Now, Mr Farage tends to use English with precision if, to my taste, a slightly strained demotic colouring. Hence I’m sure he must know the difference between ‘reason’ and ‘pretext’. The former means the real cause of an action, whereas the latter is a false reason given in justification.
Had Mr Farage said ‘pretext’, there would be no argument in these quarters. But do let’s give him credit for lexical accuracy and accept that NATO’s “ever-eastward expansion” was in his view Putin’s real reason for embarking on the mass murder of Ukrainians.

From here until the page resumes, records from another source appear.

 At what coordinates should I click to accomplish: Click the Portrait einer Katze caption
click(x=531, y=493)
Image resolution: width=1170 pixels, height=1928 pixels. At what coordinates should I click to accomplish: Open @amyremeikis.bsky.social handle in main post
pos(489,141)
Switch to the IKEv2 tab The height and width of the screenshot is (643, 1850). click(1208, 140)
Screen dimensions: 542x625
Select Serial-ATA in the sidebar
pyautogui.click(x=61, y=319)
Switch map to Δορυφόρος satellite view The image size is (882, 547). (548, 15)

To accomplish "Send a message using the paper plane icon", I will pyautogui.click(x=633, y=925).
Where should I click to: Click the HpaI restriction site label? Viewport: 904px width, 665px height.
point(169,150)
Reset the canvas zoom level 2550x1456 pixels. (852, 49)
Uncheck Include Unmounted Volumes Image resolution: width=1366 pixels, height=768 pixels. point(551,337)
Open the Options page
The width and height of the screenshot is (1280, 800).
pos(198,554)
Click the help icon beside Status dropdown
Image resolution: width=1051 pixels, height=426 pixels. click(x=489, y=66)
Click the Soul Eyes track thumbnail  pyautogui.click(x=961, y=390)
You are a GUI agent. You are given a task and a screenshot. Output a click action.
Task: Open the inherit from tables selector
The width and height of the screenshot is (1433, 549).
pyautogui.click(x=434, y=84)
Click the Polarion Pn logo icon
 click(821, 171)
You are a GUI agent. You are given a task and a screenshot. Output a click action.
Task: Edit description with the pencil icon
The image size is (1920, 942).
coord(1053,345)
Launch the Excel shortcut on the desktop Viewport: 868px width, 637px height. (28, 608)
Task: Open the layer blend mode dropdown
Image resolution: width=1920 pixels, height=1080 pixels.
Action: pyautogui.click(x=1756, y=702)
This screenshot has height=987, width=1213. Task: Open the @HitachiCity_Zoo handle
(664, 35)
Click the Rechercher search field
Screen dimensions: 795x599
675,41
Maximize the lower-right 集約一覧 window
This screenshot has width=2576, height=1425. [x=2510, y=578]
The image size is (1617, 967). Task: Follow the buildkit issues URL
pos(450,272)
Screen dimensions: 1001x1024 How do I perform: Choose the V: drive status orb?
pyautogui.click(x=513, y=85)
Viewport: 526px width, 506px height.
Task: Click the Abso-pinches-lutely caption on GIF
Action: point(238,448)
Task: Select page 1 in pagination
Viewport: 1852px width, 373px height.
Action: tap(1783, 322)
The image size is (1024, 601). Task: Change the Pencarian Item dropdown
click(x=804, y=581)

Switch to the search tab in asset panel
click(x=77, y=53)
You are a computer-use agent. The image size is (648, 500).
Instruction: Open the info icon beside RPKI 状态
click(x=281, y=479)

In that case, Putin had to believe (not just claim) that, say, Estonia’s membership in NATO and the EU presented a real danger to Russia. Granted, a country with a population of 1.3 million couldn’t possibly be seen as a formidable adversary. But her territory could be used by NATO as a beachhead from which to invade Russia, putting paid to her “1,000-year-old state”.
One can see a boozy Russian mechanic somewhere like Vologda sharing that view with his mates over a bottle of the national drink. But Putin has one definite advantage over this hypothetical individual: he has instant access to a vast corpus of intelligence data.
Therefore NATO’s eastward expansion could only have been the reason for the war if the GRU and SVR had produced evidence of NATO preparing or at least contemplating such an aggression.
Since no such data exist, nor can possibly ever exist, said expansion wasn’t the reason for the war. It was merely the pretext Putin and his Goebbelses used to justify their attempt to spread Russian fascism over all of Europe, starting with its eastern part.
Again, Mr Farage clearly has a warm spot in his heart for Putin’s fascism or at least its propaganda. Spreading it without even bothering to change a single word may be seen as treasonous by some, since the Ukraine is our ally and Russia our self-proclaimed enemy.
For me, ‘Farage’ is yet another concise answer to the question in the title – and yet another reason (not pretext) why I’ll never vote for Reform or any other party he heads.